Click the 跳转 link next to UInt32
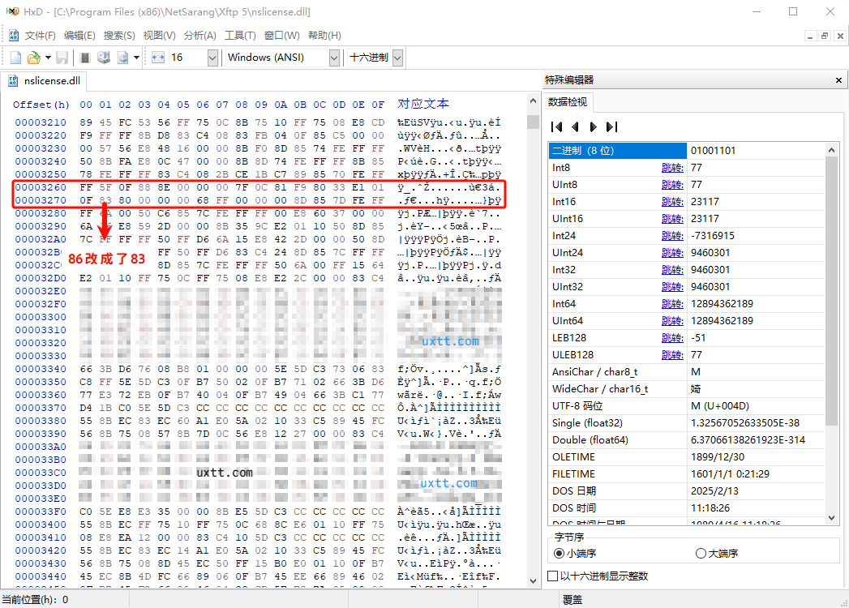The width and height of the screenshot is (849, 608). click(x=672, y=287)
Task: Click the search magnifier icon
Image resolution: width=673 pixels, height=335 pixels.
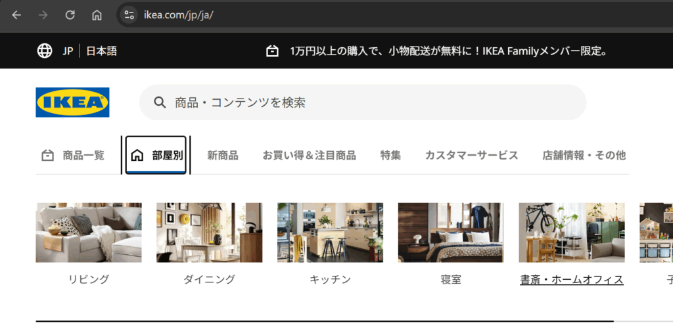Action: 159,102
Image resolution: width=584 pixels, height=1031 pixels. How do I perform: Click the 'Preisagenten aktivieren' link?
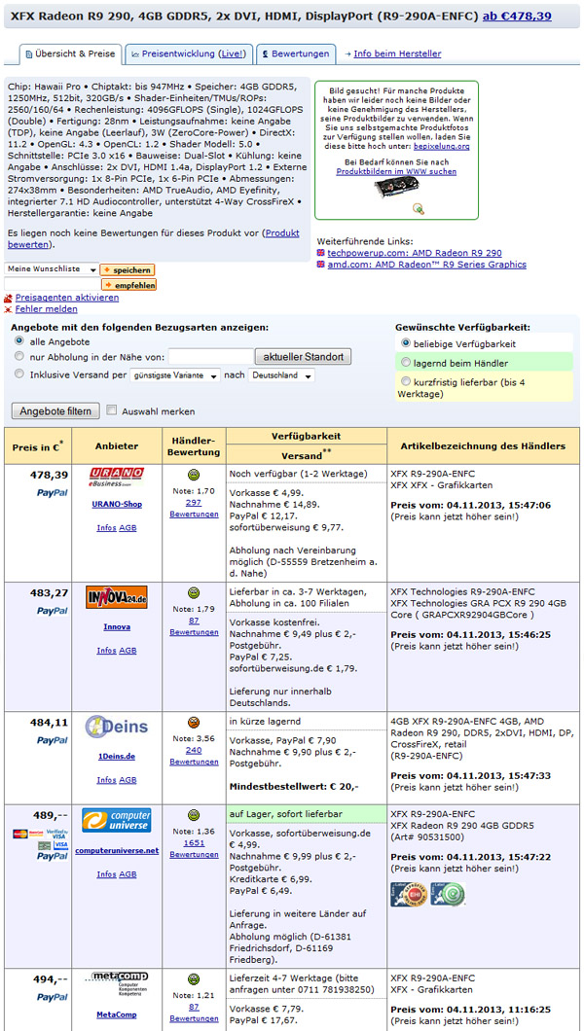pyautogui.click(x=66, y=297)
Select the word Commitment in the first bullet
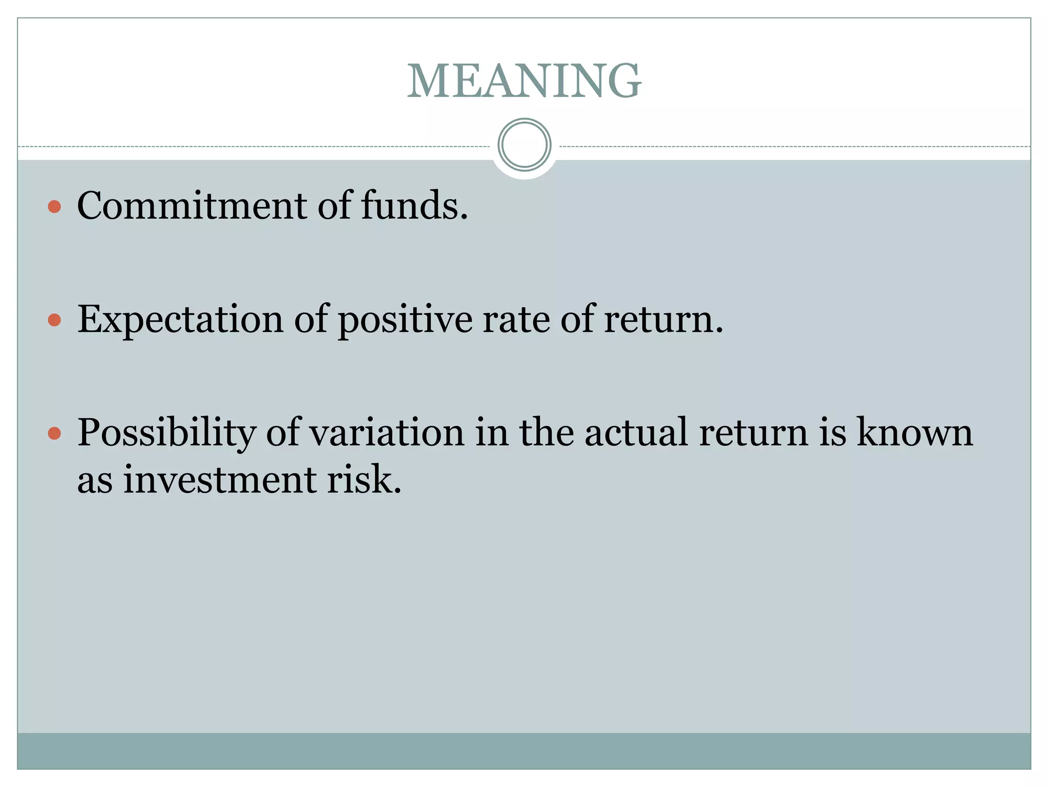This screenshot has height=787, width=1049. point(192,205)
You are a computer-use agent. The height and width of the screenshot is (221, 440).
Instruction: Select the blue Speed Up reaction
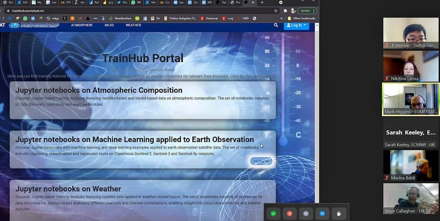coord(322,213)
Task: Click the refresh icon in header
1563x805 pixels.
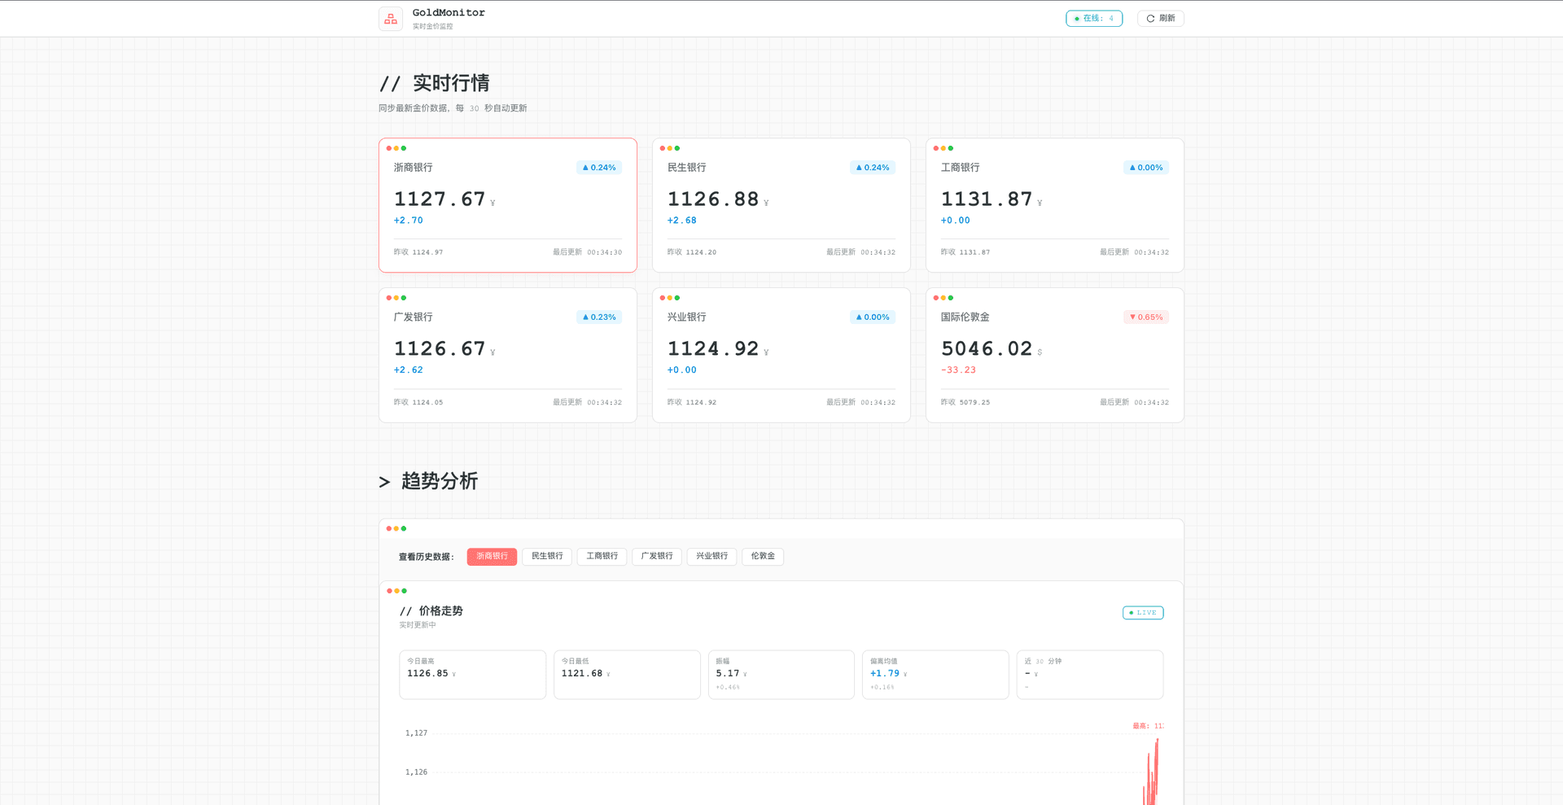Action: pyautogui.click(x=1150, y=19)
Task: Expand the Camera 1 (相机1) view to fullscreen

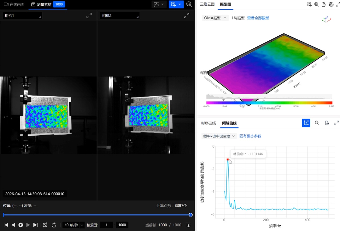Action: (89, 16)
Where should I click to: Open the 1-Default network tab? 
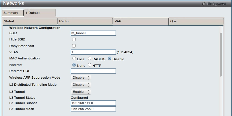click(x=39, y=13)
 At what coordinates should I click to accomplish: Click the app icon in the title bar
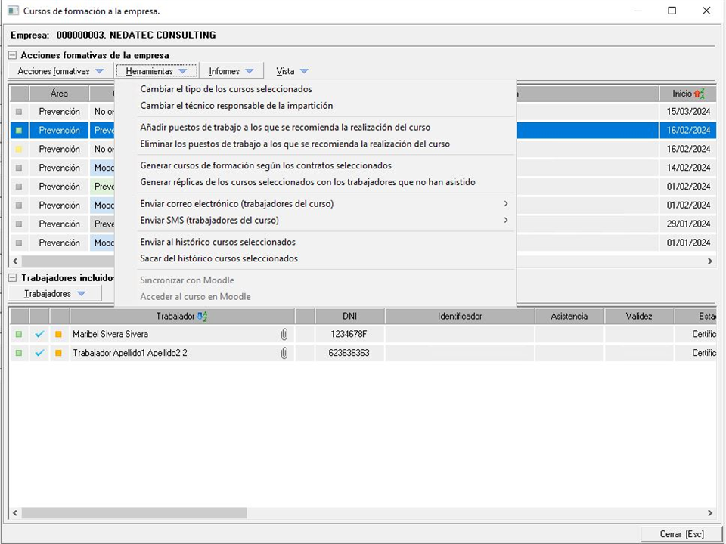(x=13, y=11)
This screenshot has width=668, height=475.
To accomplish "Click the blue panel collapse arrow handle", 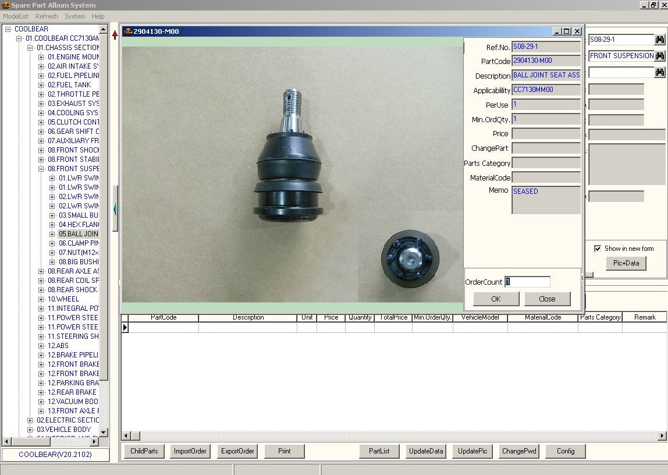I will coord(115,208).
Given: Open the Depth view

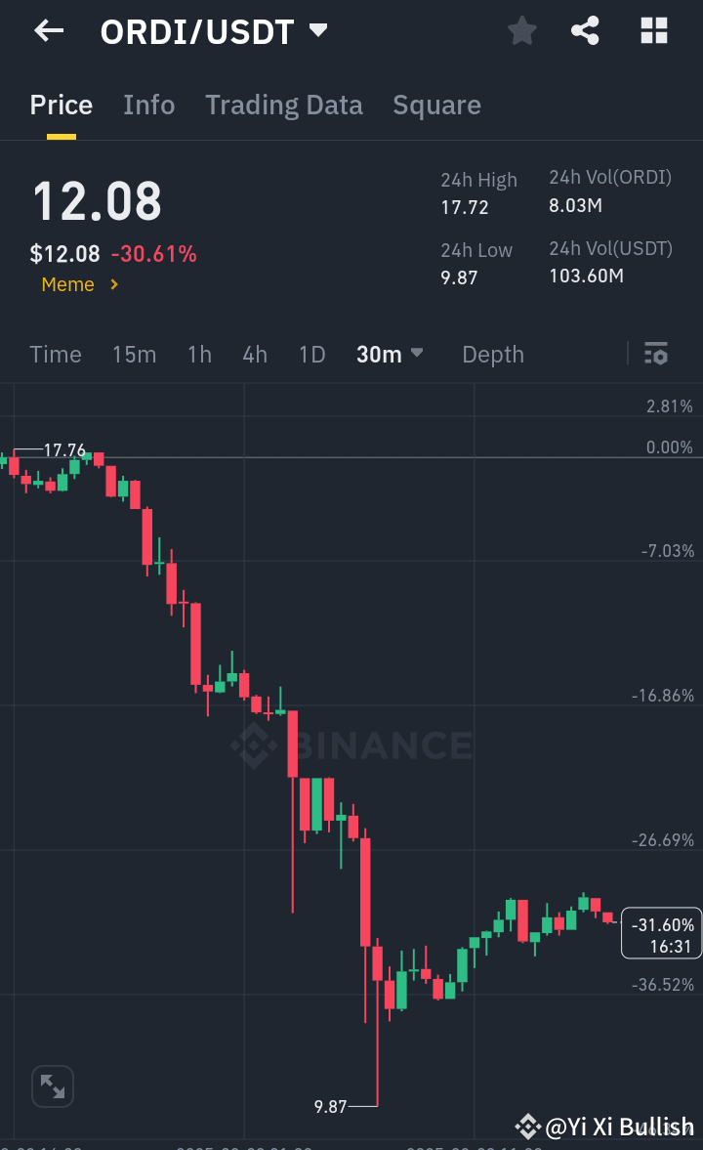Looking at the screenshot, I should pyautogui.click(x=492, y=354).
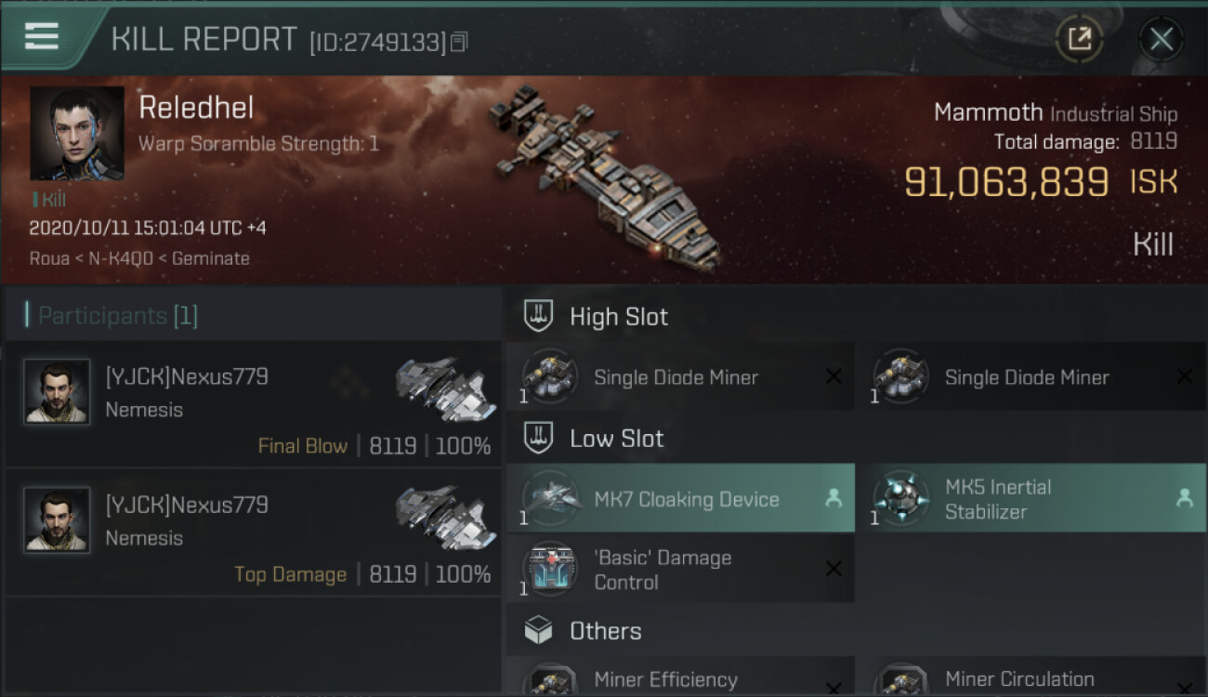This screenshot has width=1208, height=697.
Task: Open the Participants [1] tab
Action: tap(117, 316)
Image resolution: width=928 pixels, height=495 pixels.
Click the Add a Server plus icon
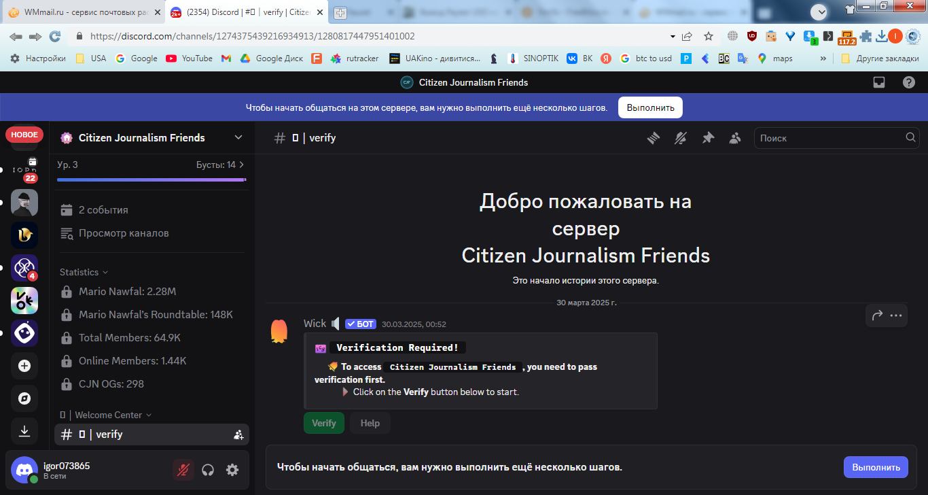click(24, 366)
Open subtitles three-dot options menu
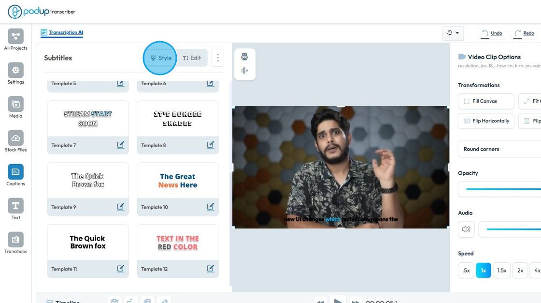The image size is (541, 303). point(218,58)
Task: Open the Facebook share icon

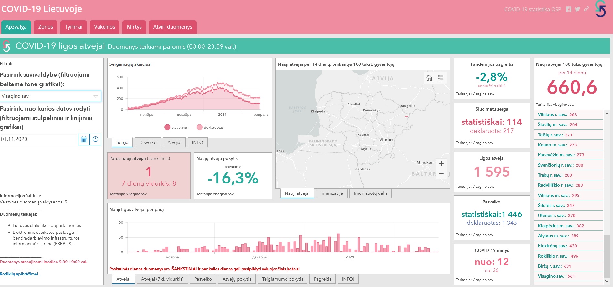Action: 569,9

□ □ □ □ □ □ □

--- Your instructions ---
Nothing but the lines from the one holding "Open subtitles three-dot options menu" through the final line of the entries should be retyped, exactly as they stand and without pictures.

--- Answer for this exercise ---
Open subtitles three-dot options menu
The image size is (541, 303). point(218,58)
Task: Open the Facebook share icon

Action: 569,9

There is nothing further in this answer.